贝伐单抗结合紫杉醇对肺癌小鼠的治疗效果及对癌组织S100A4和MMP-9的影响

目的：探讨贝伐单抗结合紫杉醇对C57BL/6肺癌小鼠的治疗效果及对癌组织S100A4与MMP-9的影响。方法：应用鼠源性Leweis肺癌瘤株制备瘤液，对SPF级健康C57BL/6小鼠进行分组，将实验小鼠分为正常组（未接种瘤液）、模型组（接种瘤液）、贝伐单抗组（接种瘤液）、紫杉醇组（接种瘤液）、联合组（接种瘤液），每组8只。正常组和模型组腹腔注射0.9%氯化钠溶液；贝伐单抗组腹腔注射15 mg/kg贝伐单抗；紫杉醇组腹腔注射10 mg/kg紫杉醇；联合组分别腹腔注射15 mg/kg贝伐单抗和10 mg/kg紫杉醇。所有小鼠2周后处死，摘眼球取血和取瘤称重。比较各组小鼠的抑瘤率，酶联免疫吸附法检测IL-2、IL-6、TNF-α、VEGF、S100A4与MMP-9含量，流式细胞技术检测T淋巴细胞亚群，Western blot法测定VEGF水平。结果：治疗后，贝伐单抗组、紫杉醇组、联合组瘤重，IL-2、IL-6及TNF-α含量、VEGF水平、S100A4与MMP-9含量显著低于模型组，联合组抑瘤率明显高于贝伐单抗组和紫杉醇组，差异均有统计学意义（P＜0.05）；联合组IL-2、IL-6及TNF-α含量、VEGF水平、S100A4与MMP-9含量显著低于贝伐单抗组，差异均有统计学意义（P＜0.05）。贝伐单抗组、紫杉醇组以及联合组的CD3+、CD4+、CD8+、CD4/CD8的含量与模型组比较，差异有统计学意义（P＜0.05）。结论：贝伐单抗结合紫杉醇能抑制C57BL/6肺癌小鼠肿瘤的生长，能改善其免疫功能，降低VEGF、S100A4与MMP-9的含量。

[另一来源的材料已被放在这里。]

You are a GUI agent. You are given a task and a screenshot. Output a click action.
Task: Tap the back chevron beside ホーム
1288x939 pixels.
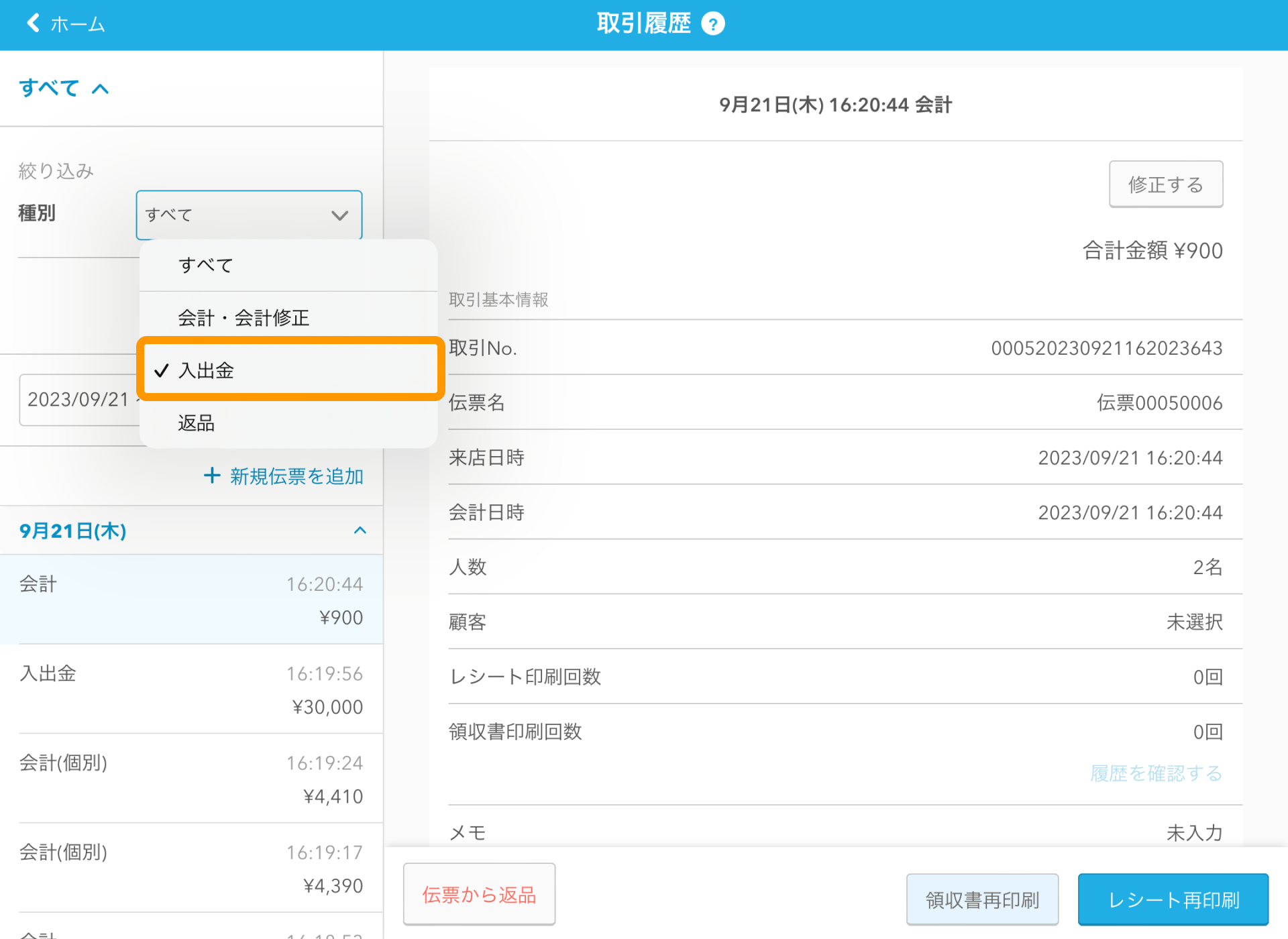(x=32, y=22)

Therapeutic effect of bevacizumab combined with paclitaxel on lung cancer in mice and its effect on S100A4 and MMP-9 in cancer tissue

Objective: To investigate the therapeutic effect of bevacizumab combined with paclitaxel on C57BL/6 lung cancer mice and the effect on cancer tissues S100A4 and MMP-9. Methods: Using rat-derived Leweis lung cancer tumor strains to prepare tumor fluid, SBF level healthy C57BL/6 mice were divided into normal group (uninoculated tumor fluid), model group (inoculated tumor fluid), bevacizumab group (inoculated tumor fluid), paclitaxel group (inoculated tumor fluid), and bevacizumab combined paclitaxel group (inoculated tumor fluid), with 8 cases in each group. The normal group and the model group were intraperitoneally injected with normal saline twice a week, while bevacizumab group with 15 mg/kg bevacizumab twice a week, the paclitaxel group with 10 mg/kg paclitaxel twice a week; The combination group was intraperitoneally injected with 15 mg/kg bevacizumab and 10 mg/kg paclitaxel twice a week. All mice were killed 2 weeks later, and the eyeballs were taken for blood and weighed. The tumor inhibition rate, IL-2, IL-6, TNF-α, VEGF, S100A4 and MMP-9 contents were detected by enzyme linked immunosorbent assay, T lymphocyte subsets by flow cytometry and VEGF levels by Western blot method. Results: After treatment, the tumor weight, the content of IL-2, IL-6 and TNF-α, VEGF, S100A4 and MMP-9 in bevacizumab group, paclitaxel group and combination group was significantly lower than those in model group, the tumor inhibition rate in combination group was higher than those in bevacizumab group and paclitaxel group, while the content of IL-2, IL-6 and TNF-α, VEGF, S100A4 and MMP-9 in bevacizumab group was significantly lower than those in bevacizumab group (P<0.05). The content of CD3+, CD4+, CD8+ and CD4/CD8 in bevacizumab group, paclitaxel group and combination group was significantly different from those in model group (P<0.05). Conclusion: Bevacizumab combined with paclitaxel can inhibit the growth of C57BL/6 lung cancer in mice, improve their immune function, and reduce the level of vascular endothelial growth factor, S100A4 and MMP-9.